━━ Records

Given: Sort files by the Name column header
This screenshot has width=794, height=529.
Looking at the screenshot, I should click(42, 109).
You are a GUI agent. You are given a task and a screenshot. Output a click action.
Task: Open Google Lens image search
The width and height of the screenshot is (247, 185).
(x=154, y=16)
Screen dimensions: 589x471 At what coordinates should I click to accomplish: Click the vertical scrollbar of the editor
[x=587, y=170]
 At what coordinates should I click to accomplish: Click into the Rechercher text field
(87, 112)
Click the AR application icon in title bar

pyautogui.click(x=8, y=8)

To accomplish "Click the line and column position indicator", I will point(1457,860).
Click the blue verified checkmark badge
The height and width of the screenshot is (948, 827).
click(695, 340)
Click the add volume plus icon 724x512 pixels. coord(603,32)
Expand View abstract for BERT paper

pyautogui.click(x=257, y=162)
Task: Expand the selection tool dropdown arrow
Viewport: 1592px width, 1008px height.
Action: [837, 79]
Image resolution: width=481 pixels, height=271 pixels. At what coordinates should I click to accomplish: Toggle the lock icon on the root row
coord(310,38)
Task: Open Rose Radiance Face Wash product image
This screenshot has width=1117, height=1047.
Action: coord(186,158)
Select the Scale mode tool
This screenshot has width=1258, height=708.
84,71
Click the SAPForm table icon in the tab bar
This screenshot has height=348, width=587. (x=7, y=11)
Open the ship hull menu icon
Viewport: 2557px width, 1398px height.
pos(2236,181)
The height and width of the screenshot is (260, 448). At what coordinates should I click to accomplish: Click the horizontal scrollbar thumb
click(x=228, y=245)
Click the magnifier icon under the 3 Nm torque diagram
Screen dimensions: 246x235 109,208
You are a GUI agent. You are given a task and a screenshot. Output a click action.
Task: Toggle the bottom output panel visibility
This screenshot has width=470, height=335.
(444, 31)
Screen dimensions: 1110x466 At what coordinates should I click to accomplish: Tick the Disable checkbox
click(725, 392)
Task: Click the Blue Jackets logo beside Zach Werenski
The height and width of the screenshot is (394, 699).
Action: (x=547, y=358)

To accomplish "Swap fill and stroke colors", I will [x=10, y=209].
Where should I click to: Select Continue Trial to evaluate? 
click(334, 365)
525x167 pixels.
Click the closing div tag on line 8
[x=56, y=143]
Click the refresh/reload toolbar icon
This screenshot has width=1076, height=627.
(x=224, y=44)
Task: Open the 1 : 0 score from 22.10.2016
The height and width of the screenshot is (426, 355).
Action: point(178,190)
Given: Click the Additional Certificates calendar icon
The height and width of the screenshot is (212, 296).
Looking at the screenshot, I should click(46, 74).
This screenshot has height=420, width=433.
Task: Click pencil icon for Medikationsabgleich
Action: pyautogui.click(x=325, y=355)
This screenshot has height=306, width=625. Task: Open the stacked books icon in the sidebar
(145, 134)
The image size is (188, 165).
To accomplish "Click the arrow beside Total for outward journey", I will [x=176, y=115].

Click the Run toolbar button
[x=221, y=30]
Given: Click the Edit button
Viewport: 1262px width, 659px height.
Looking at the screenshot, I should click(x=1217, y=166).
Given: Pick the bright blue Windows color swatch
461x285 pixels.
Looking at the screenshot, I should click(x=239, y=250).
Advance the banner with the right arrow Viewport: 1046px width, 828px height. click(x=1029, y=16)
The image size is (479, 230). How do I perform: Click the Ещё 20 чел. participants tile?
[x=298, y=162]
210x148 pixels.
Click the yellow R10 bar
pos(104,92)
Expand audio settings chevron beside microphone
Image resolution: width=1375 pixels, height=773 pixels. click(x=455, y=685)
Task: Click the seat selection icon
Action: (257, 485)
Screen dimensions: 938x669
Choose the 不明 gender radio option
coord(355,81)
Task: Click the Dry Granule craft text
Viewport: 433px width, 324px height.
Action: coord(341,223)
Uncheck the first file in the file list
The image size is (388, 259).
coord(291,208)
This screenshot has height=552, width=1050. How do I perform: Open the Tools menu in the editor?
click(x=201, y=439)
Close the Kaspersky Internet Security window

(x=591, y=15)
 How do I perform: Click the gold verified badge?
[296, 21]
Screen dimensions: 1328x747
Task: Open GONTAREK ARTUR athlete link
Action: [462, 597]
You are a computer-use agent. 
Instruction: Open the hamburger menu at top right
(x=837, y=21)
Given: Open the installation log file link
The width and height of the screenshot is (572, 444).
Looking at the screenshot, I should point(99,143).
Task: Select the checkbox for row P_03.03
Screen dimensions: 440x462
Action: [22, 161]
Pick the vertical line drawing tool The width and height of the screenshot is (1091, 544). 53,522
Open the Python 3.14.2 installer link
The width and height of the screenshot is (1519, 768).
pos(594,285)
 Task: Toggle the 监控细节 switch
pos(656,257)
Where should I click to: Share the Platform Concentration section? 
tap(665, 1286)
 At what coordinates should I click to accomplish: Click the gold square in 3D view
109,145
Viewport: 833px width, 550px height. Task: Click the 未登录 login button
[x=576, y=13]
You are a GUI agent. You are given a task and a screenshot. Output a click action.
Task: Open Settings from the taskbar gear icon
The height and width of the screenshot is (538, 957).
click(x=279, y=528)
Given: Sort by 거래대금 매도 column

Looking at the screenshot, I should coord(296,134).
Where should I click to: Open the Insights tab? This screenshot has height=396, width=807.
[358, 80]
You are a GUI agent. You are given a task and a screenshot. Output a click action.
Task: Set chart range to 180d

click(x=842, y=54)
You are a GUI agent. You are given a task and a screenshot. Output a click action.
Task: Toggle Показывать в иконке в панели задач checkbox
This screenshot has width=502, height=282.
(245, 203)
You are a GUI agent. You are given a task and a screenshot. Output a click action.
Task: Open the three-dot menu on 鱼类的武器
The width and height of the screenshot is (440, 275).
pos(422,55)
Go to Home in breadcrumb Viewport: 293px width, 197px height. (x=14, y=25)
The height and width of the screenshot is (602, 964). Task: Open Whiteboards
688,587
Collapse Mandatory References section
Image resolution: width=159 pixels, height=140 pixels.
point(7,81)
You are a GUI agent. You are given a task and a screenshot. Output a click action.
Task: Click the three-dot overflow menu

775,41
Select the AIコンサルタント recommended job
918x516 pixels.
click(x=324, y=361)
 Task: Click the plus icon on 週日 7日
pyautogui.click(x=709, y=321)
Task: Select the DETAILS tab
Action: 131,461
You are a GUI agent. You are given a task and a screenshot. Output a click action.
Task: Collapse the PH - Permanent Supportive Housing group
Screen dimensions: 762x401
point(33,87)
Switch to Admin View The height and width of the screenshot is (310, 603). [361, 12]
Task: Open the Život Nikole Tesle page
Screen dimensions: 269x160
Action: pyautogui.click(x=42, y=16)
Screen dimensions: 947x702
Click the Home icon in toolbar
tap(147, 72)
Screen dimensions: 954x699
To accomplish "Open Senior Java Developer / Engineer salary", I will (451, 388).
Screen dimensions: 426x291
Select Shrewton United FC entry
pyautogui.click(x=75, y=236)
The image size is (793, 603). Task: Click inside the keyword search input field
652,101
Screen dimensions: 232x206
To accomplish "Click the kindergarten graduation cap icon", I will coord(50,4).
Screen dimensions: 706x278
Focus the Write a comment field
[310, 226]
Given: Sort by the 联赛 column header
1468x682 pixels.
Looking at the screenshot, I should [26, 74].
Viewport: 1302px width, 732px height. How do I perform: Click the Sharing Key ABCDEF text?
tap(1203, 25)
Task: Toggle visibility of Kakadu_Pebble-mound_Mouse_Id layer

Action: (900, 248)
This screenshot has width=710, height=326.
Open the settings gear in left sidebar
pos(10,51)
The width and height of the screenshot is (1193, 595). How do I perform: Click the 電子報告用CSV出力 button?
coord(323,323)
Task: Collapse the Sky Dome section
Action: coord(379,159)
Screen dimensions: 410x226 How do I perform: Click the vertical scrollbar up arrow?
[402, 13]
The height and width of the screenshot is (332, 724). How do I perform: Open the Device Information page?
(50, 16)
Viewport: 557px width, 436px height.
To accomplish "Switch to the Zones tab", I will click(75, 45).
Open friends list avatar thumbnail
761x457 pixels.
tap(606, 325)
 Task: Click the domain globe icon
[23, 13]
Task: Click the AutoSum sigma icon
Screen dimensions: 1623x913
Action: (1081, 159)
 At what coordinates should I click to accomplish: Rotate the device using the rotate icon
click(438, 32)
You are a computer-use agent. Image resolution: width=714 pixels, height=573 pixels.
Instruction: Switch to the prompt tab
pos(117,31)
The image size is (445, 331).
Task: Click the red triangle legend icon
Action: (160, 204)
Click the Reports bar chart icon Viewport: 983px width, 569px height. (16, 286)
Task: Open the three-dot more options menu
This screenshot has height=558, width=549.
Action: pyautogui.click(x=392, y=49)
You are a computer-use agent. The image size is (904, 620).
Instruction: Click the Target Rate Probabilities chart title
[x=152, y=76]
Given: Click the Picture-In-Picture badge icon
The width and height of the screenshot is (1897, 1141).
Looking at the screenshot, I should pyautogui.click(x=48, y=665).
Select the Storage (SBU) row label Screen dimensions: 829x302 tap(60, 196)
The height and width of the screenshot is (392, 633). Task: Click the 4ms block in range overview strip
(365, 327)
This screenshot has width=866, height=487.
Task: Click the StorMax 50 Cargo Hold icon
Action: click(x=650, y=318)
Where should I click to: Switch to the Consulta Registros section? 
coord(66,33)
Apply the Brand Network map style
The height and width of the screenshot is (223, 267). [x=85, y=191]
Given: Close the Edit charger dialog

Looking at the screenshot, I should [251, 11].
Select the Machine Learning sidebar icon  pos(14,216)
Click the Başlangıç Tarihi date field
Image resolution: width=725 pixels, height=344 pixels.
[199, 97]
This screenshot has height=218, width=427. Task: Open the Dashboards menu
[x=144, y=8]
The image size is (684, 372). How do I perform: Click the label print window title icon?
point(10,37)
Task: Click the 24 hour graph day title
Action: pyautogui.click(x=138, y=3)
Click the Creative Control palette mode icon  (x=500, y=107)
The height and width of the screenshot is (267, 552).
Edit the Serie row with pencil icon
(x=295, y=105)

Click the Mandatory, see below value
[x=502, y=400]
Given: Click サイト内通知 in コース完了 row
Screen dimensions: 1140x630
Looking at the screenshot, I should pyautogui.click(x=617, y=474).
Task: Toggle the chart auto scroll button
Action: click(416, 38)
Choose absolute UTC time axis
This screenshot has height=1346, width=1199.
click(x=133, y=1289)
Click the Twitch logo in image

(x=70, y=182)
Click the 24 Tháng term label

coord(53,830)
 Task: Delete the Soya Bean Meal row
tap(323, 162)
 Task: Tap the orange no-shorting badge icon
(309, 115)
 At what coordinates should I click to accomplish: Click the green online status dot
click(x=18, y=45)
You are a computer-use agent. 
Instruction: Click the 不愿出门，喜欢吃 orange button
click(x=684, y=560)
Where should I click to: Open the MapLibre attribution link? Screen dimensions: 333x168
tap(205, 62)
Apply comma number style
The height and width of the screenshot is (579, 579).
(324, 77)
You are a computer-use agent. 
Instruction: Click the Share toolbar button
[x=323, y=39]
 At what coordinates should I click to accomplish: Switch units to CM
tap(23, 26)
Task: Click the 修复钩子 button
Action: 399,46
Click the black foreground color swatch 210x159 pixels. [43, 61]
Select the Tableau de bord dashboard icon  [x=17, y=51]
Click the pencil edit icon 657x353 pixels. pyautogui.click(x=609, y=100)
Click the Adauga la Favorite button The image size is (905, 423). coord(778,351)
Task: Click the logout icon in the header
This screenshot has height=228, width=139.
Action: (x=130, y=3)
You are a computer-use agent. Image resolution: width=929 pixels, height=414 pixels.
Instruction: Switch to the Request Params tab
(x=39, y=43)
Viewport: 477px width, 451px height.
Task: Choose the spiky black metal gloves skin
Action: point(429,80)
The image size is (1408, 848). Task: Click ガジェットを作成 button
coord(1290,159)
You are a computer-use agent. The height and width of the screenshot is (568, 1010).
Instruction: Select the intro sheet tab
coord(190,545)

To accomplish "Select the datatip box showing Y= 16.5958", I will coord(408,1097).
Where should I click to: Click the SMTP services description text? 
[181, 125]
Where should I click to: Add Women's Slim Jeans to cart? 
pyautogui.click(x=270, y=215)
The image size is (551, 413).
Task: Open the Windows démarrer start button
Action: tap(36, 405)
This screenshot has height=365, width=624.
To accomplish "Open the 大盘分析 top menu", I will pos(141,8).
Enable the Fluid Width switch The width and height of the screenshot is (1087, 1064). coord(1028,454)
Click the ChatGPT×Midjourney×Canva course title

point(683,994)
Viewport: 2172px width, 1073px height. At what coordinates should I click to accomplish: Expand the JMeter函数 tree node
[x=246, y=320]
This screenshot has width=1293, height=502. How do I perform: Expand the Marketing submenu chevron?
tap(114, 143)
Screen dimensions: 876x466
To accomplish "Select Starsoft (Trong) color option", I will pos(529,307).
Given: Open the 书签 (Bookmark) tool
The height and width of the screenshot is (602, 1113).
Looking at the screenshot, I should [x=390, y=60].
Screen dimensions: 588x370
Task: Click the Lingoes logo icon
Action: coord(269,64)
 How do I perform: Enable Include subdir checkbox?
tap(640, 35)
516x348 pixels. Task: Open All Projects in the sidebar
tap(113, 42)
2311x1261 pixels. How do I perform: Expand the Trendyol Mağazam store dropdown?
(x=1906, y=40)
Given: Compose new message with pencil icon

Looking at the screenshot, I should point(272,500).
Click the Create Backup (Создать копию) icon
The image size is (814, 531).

━━━━

**Exercise goal**
Can you output the entries again unchanged, starting at the line that contains "525x167 pixels." and ending at the line that contains "Advance the banner"?

**Expected answer**
525x167 pixels.
Click the closing div tag on line 8
[x=56, y=143]
Click the refresh/reload toolbar icon
This screenshot has width=1076, height=627.
(x=224, y=44)
Task: Open the 1 : 0 score from 22.10.2016
The height and width of the screenshot is (426, 355).
Action: point(178,190)
Given: Click the Additional Certificates calendar icon
The height and width of the screenshot is (212, 296).
Looking at the screenshot, I should click(46, 74).
This screenshot has height=420, width=433.
Task: Click pencil icon for Medikationsabgleich
Action: pyautogui.click(x=325, y=355)
This screenshot has height=306, width=625. Task: Open the stacked books icon in the sidebar
(145, 134)
The image size is (188, 165).
To accomplish "Click the arrow beside Total for outward journey", I will [x=176, y=115].

Click the Run toolbar button
[x=221, y=30]
Given: Click the Edit button
Viewport: 1262px width, 659px height.
Looking at the screenshot, I should click(x=1217, y=166).
Given: Pick the bright blue Windows color swatch
461x285 pixels.
Looking at the screenshot, I should click(x=239, y=250).
Advance the banner with the right arrow Viewport: 1046px width, 828px height. click(x=1029, y=16)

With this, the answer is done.